DoD's 2026 Budget Request and Plan for Funding Provided by the 2025 Reconciliation Act
Report
CBO analyzes one of DoD's largest and most complicated budget requests in the past 50 years. DoD's 2026 budget request totaled $961 billion, including $113 billion in funding provided by the 2025 reconciliation act.
This document describes the Congressional Budget Office's analysis of the Department of Defense's (DoD's) plans for fiscal year 2026, as reflected in DoD's 2026 budget request, and the implications of those plans for defense costs through 2040.
In most years, CBO's long-term projections of defense costs are based on DoD's Future Years Defense Program (FYDP), a five-year plan outlining how DoD expects to align its resources with its strategies and programs. No FYDP was released in 2026. As a result, CBO based its projections on the 2026 budget request. CBO's analysis also draws from the 2025 FYDP (DoD's most recent five-year plan) and other DoD planning documents, including the National Defense Strategy, the Navy's 30-year shipbuilding plans, and Selected Acquisition Reports. CBO otherwise used the same methods as in its previous long-term projections. (For details about those methods, see How CBO Projects the Long-Term Costs of the Department of Defense's Future Years Defense Program.)
This analysis focuses on DoD's base budget, which excludes supplemental and emergency funding, to capture the enduring costs of defense—that is, costs that are expected to continue over the long term, regardless of whether the United States is actively engaged in a specific conflict. The 2026 budget request included significant funding provided by the 2025 reconciliation act (Public Law 119-21), which complicates projections of those enduring costs.
Since this analysis was completed, DoD has released its 2027 budget request. The current analysis provides a basis for analyzing that request.
Summary of CBO's Main Findings
DoD's 2026 budget request totaled $961 billion, including $113 billion in funding provided by the 2025 reconciliation act. Adjusted for inflation, that request was one of the largest over the past 50 years.

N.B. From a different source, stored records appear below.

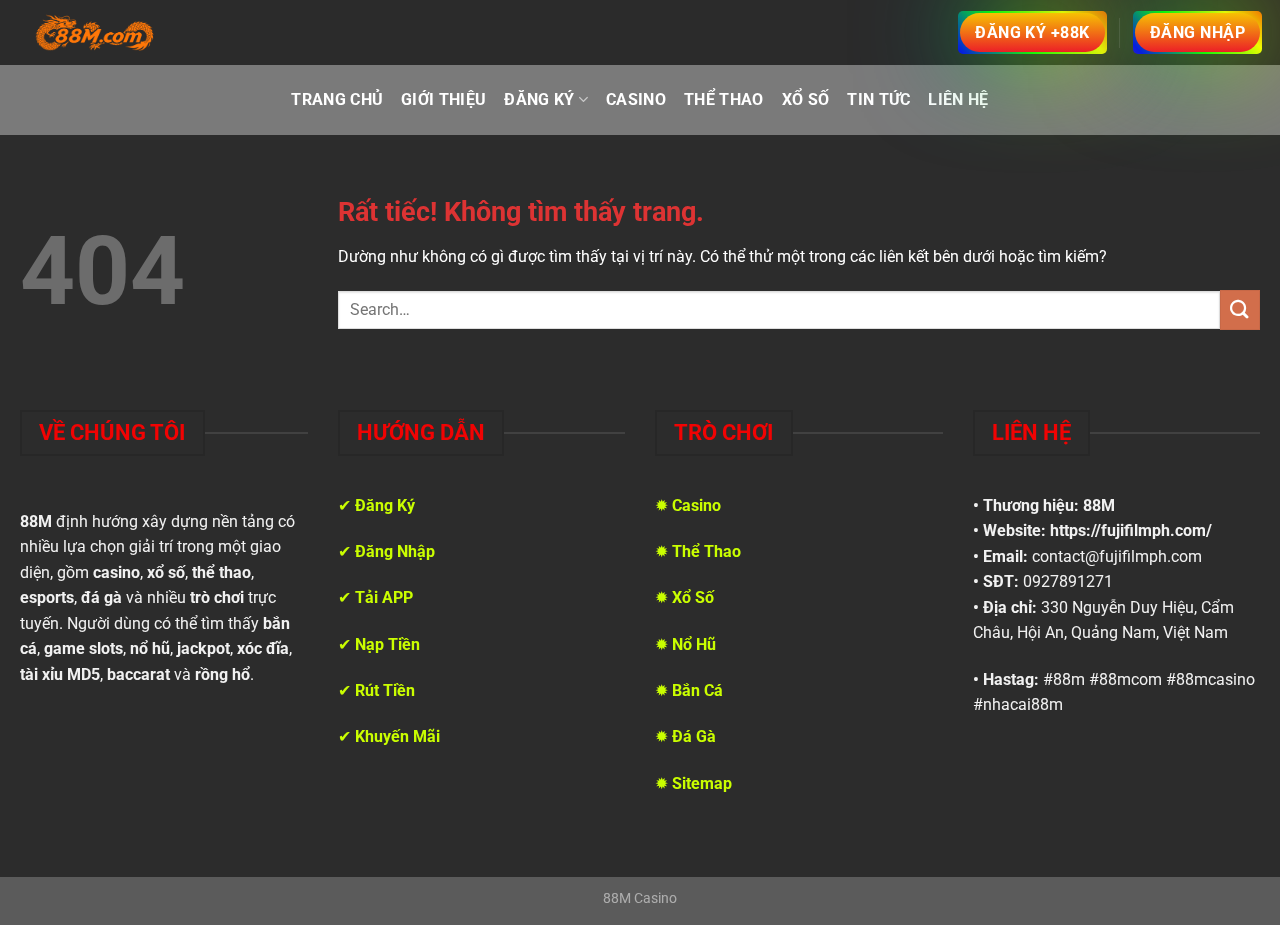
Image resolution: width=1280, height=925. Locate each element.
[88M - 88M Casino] (95, 33)
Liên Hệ (958, 99)
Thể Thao (724, 99)
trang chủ (337, 99)
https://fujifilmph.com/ (1131, 530)
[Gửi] (1240, 309)
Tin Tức (878, 99)
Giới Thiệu (443, 99)
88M (1099, 505)
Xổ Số (806, 99)
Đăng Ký (539, 99)
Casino (636, 99)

Most of the reconciliation funding in DoD's 2026 budget request was allocated to acquisition. Total funding for acquisition exceeded amounts anticipated in the 2025 FYDP, but base-budget funding for acquisition was lower than anticipated. That pattern suggests that reconciliation funding is substituting for, not just supplementing, base-budget resources.
Smaller amounts of reconciliation funding were allocated to operation and support and to infrastructure, without corresponding decreases in base-budget funding. That reconciliation funding was largely used to enhance resources for operation and maintenance (O&M).
The use of reconciliation funding and the absence of a 2026 FYDP create uncertainty about DoD's future costs. Reconciliation funding was not provided through the usual appropriation titles and accounts and is available over multiple years. In its projection, CBO treats the funding as a one-year increase. If funding persists at 2026 levels, enduring defense costs will be higher than projected.